**Exercise:**
Check each line of the records for "will"; collect those that have it.

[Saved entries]
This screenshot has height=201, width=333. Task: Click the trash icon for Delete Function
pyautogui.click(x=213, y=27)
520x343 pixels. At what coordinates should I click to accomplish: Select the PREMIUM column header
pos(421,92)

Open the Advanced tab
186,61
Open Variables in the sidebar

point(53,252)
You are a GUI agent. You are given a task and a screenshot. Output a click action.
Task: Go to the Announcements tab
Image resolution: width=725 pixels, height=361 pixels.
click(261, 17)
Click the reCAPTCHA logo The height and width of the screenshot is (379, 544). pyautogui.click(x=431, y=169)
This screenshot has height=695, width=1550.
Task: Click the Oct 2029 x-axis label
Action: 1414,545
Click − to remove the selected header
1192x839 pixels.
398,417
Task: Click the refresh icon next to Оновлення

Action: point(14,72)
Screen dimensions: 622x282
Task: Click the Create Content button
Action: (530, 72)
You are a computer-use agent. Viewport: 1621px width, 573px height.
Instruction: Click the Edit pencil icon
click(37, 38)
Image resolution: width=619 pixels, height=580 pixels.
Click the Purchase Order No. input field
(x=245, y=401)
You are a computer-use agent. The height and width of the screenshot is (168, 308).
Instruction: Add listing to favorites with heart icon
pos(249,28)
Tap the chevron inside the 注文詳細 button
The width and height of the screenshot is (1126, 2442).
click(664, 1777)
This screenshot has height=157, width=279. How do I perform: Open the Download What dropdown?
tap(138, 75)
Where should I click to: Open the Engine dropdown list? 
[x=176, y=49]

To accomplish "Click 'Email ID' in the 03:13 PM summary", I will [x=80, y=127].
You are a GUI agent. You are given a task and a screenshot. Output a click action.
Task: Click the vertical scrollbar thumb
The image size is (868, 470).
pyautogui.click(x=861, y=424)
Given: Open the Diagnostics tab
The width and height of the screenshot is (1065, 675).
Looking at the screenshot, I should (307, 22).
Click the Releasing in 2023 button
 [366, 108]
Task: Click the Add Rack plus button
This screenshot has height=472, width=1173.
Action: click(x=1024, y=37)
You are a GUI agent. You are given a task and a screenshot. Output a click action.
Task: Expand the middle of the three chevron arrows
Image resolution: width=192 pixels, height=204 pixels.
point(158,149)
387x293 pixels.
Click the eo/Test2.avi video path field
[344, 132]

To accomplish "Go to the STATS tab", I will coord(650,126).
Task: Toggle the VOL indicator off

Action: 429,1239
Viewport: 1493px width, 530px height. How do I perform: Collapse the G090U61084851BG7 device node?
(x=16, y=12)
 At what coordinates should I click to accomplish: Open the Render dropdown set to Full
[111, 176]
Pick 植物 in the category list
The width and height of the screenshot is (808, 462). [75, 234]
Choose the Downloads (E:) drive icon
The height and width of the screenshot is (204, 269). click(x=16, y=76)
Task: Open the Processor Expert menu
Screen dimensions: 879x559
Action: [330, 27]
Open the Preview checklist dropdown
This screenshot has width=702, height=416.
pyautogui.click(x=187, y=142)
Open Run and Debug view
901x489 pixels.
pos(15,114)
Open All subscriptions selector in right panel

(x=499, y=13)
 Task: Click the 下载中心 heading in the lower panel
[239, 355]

**Answer for the task:**
To accomplish "Click 'Email ID' in the 03:13 PM summary", I will [x=80, y=127].
To accomplish "Go to the STATS tab", I will coord(650,126).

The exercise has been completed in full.